Für sowas hat man Exception in Java eingebaut, damit ihr alle die Ausgaben unterdrückt.... hilft viel beim Fehler auswerten ..... es ist ja die totale Arbeitt wenn man ex.printStackTrace(); hinschreibt, aber sowas werdet ihr nie begreifen, für euch sind try/catch Blöcke wahrscheinlich was negatives....


----------



## Bleiglanz (14. Dez 2004)

> Für sowas hat man Exception in Java eingebaut, damit ihr alle die Ausgaben unterdrückt.... hilft viel beim Fehler auswerten ..... es ist ja die totale Arbeitt wenn man ex.printStackTrace(); hinschreibt, aber sowas werdet ihr nie begreifen, für euch sind try/catch Blöcke wahrscheinlich was negatives....


gibs auf, das lesen die Leute in Büchern und Tutorials; wenn du jetzt auch noch sagen würdest, dass auch

ex.printStackTrace()

in produktivem Code eigentlich nichts verloren hat (sondern nur eine Hilfe beim Entwickeln ist), dann steigen erst recht alle aus. 

Mein Vorschlag: ein Test in diesem Board gegen das Pattern

catch([^\)]+\)\s*{\s*} // oder so ähnlich

und alle solchen Postings mit einem beleidigenden Bildchen versehen.


----------



## abollm (14. Dez 2004)

> Für sowas hat man Exception in Java eingebaut, damit ihr alle die Ausgaben unterdrückt.... hilft viel beim Fehler auswerten ..... es ist ja die totale Arbeitt wenn man ex.printStackTrace(); hinschreibt, aber sowas werdet ihr nie begreifen, für euch sind try/catch Blöcke wahrscheinlich was negatives....

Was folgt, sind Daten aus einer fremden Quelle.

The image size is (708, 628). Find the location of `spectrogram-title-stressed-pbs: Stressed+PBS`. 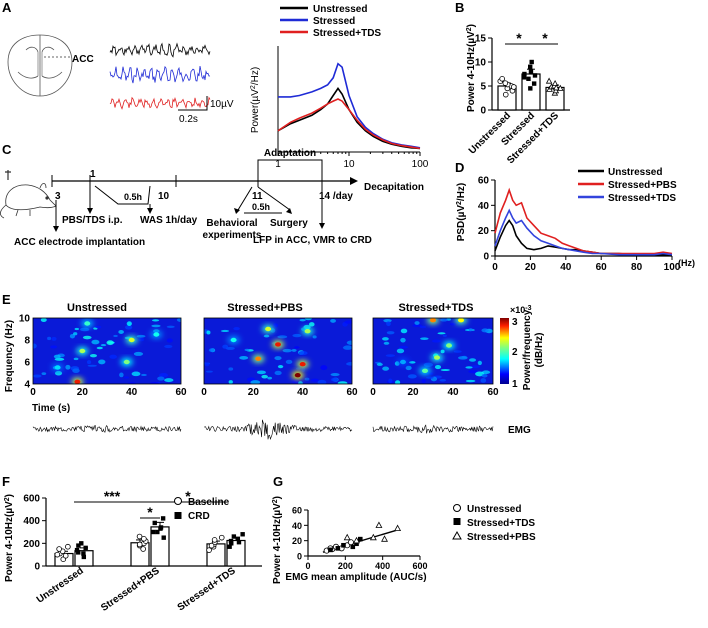

spectrogram-title-stressed-pbs: Stressed+PBS is located at coordinates (265, 308).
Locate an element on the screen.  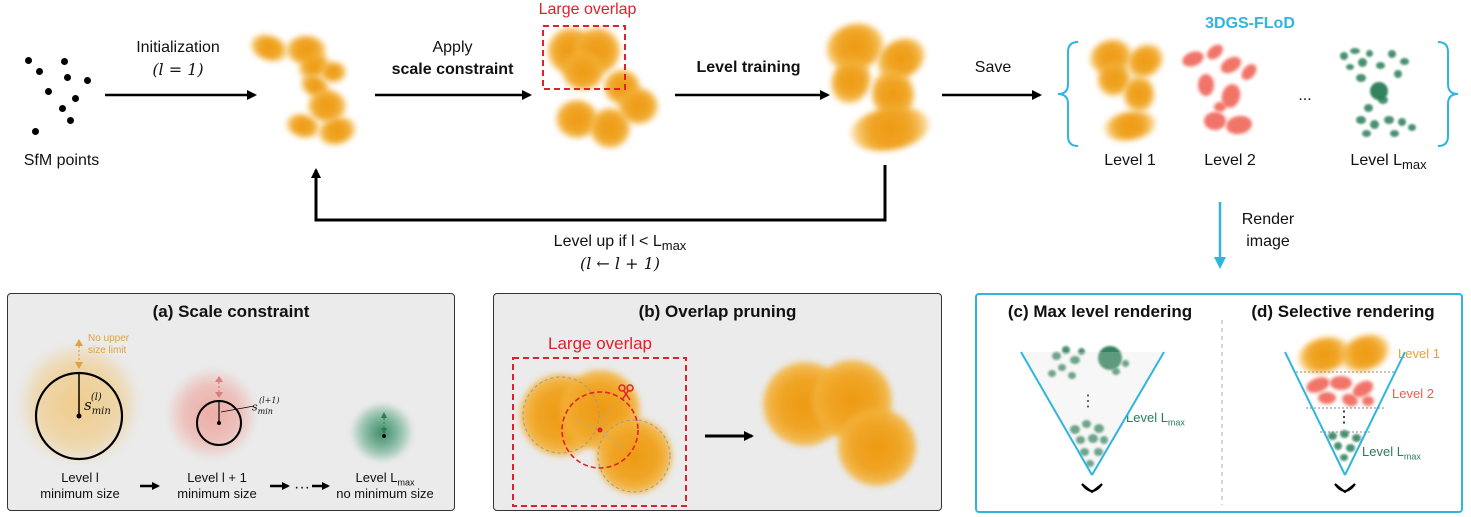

Da kann ich mich nur voll anschließen (leider).


----------



## pogo (14. Dez 2004)

datenbanke ist so etwas egal die funktionieren nicht nach nummern, sondern nach allen oder keinen deshalb


----------



## thE_29 (15. Dez 2004)

Jojo 

Das glaubst aber auch nur du, ich arbeite mit postgressql,oracle,jetengine (acces) und sql server!

Da sind Unterschiede und das du dir aufs Hirn greifst und denkst, wieso kanns net mal Standards geben und sogar die Exception Fehlermeldungen sehen net gleich aus. Soviel zu dem (ich rede halt von SubSelects, Joins, etc, net Standardselect)


----------